He bounced off the challenge, recoiling in some agony before being led off the pitch a bit dazed and with pains to his shoulder.

“I had pains down my left-hand side and waited to see if it would settle down.

“I could not lift my left arm and that is when we realised there was an issue but at no point did anyone know what I had actually done.

“I drove to have my MRI scan – and as I put my kit back on the nurse said, ‘can you just hang about for a minute’.

“I thought that strange because usually you get a phone call in the evening and told what is happening.

“Then Millsy the physio rang and said, ‘Alex, I don’t want you to panic, but you have broken your neck!’

“He reassured you me I would be fine – but when someone tells you have broken your neck the stigma that comes with the injury hits you.”

Walmsley was placed in a neck brace while the questions whizzed around his head.

“You want immediate answers…will I be able to play rugby again?
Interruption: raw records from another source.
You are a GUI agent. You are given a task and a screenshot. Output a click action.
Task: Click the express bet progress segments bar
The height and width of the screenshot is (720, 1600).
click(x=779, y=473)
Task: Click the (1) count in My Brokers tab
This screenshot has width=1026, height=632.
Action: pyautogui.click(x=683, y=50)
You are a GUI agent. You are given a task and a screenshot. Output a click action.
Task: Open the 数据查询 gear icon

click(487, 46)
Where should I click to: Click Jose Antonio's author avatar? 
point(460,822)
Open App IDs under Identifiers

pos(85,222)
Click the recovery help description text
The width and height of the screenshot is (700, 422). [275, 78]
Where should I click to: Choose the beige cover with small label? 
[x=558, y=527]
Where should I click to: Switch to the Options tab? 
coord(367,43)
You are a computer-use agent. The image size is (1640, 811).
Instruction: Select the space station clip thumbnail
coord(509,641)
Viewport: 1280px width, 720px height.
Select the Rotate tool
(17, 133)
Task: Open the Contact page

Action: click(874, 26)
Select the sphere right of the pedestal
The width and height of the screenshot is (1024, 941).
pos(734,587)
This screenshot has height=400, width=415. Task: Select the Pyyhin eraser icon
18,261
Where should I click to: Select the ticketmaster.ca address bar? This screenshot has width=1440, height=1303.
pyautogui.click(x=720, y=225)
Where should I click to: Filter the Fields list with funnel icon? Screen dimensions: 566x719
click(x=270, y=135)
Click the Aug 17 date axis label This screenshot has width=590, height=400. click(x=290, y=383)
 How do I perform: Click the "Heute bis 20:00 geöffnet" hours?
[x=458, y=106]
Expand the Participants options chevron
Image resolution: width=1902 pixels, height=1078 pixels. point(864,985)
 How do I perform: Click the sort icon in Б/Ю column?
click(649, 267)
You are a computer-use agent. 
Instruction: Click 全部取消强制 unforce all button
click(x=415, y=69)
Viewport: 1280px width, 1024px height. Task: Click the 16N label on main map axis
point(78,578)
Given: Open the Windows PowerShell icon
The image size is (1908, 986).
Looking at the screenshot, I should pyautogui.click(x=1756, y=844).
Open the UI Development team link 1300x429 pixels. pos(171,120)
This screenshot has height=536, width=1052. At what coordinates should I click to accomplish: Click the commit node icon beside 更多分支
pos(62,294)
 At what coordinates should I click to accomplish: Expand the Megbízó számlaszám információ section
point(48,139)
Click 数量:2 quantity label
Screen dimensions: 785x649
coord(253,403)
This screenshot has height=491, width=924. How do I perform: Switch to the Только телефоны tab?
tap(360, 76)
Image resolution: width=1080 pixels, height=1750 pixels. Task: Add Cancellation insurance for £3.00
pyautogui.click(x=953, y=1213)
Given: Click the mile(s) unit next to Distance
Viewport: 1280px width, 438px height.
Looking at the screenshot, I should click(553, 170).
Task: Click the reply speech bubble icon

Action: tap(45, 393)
What is the prognosis?

“But you don’t get answers because nobody knows until you get scans and they are investigated by specialists.

“Before you know it, I had gone from being an England international playing the best rugby of my life to a double neck fracture and sitting in the Liverpool Royal A&E for six hours in a neck brace waiting for an emergency CT scan.

“My C6 had totally cracked in half and part of my C7 had broken off and was lying on my nerves, that is why I could not use my arm.

“The specialist said the only reason I was still walking was because I played rugby and had a strong neck and my muscles around it had kept it together and it had not displaced.”

He needed an operation to get the bone off his nerve and to repair it with screws, plates and a cage.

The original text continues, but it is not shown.